I’m pleased to report: the Palm Sunday service that we led last week was blessed. The members of the Alberta Flying Farmer’s Association were warm and welcoming, and we worshipped the Lord with gladness at the Red Deer Lodge. Palm/Passion Sunday is an important step in our Lenten journey, as it marks the beginning of Holy Week, when we take our final steps with Jesus to the cross. All of this leads, of course, to Good Friday and Easter, when we remember the death of our Lord and celebrate his resurrection. In preparation for this moment, I’ve pulled out one of my favorite books: Surprised by Hope, by N. T. Wright (HarperOne, 2008).
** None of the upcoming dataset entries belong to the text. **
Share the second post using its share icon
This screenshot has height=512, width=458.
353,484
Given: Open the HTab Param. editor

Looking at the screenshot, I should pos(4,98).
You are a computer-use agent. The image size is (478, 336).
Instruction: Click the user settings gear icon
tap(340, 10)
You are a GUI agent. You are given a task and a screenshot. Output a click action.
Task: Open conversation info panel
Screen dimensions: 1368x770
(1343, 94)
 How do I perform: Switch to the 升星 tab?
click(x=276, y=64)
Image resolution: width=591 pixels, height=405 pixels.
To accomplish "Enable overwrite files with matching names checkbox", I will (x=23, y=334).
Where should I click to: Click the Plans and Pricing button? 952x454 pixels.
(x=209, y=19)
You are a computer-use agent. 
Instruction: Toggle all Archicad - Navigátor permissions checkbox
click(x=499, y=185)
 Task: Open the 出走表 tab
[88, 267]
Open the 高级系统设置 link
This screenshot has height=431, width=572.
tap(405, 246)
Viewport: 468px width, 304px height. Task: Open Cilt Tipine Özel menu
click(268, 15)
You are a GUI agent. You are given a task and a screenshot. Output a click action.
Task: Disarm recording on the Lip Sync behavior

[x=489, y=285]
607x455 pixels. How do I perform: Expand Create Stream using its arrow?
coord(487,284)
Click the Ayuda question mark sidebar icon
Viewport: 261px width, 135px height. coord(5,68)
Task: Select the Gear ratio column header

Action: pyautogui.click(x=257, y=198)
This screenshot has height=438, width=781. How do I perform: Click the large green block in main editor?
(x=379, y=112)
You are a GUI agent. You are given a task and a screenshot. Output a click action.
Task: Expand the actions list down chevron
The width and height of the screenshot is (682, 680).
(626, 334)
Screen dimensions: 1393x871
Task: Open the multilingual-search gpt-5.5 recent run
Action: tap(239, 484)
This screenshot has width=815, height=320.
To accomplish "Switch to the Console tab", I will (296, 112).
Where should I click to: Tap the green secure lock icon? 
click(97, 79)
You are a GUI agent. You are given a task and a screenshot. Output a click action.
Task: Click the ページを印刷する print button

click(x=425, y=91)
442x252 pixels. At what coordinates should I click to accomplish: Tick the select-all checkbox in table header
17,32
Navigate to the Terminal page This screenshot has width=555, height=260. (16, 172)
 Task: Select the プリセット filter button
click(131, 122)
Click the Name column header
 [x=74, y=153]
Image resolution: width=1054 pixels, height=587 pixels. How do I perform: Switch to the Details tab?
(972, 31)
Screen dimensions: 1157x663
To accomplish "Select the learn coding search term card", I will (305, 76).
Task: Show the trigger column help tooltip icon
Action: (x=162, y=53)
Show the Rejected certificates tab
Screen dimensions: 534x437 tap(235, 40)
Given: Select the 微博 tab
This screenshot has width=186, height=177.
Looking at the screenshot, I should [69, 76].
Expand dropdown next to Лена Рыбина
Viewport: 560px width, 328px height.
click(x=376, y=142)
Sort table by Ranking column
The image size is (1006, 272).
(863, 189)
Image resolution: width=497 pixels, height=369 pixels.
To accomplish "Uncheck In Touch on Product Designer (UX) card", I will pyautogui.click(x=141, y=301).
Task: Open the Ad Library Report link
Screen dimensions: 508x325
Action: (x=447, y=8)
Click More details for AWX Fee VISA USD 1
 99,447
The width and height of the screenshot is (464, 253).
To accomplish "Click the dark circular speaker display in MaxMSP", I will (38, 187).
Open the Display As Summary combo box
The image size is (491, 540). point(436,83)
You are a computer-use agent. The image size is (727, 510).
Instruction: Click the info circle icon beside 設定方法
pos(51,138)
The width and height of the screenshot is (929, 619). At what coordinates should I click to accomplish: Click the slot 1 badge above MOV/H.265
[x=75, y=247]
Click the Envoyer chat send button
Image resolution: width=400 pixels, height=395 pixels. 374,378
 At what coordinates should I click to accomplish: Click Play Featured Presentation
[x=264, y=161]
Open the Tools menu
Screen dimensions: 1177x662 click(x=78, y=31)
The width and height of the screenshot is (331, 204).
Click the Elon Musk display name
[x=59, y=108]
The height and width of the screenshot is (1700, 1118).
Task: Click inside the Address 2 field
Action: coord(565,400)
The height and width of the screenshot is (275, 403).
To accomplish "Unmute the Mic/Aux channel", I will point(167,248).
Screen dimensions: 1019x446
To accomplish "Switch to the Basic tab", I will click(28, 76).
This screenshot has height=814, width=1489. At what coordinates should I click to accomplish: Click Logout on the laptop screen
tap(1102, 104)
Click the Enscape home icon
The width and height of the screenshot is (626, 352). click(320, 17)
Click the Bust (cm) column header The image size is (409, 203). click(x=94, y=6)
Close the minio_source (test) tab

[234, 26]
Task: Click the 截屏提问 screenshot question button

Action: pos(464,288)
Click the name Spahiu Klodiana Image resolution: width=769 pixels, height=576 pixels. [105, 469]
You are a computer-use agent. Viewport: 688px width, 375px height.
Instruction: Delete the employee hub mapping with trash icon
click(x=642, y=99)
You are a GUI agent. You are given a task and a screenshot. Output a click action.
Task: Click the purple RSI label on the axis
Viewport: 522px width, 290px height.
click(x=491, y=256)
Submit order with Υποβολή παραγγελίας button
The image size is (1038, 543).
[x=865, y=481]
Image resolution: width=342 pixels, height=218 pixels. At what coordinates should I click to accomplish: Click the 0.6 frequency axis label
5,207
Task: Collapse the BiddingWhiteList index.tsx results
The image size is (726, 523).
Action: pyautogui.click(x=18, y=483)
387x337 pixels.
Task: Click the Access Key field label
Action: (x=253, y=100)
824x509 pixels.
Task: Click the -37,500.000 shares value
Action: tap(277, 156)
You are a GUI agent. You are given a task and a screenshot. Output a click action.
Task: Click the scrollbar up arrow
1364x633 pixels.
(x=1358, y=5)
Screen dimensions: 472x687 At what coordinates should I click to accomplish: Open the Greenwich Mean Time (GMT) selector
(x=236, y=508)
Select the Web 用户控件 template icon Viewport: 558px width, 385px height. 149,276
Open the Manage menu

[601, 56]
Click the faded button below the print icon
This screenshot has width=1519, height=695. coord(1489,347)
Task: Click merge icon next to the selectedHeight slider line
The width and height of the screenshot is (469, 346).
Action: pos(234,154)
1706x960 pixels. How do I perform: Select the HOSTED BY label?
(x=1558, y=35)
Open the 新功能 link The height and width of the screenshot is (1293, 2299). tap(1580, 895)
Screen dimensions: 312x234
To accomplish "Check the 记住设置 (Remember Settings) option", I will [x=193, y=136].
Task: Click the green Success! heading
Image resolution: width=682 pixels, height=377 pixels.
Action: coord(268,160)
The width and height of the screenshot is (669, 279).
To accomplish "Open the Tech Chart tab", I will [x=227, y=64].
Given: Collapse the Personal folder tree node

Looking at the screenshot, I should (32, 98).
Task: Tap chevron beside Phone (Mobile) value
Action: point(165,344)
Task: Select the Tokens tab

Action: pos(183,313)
Listen to what Wright says about Easter: “Take Easter away, and you don’t have a New Testament; you don’t have a Christianity, as Paul says, you are still in your sins. We shouldn’t allow the secular world, with its schedules and habits and parareligious events, it cute Easter bunnies, to blow us off course. This is our greatest day. We should put the flags out.” (p. 257) So we rightly sing our hearts out on Easter Sunday, and we continue to celebrate the resurrection of our Lord with feasting and play. I wish you all a happy Easter—all fifty days of it! May we all truly feel the joy of the resurrection this Easter season, and experience the new life that God intends for us—through Jesus Christ our Lord.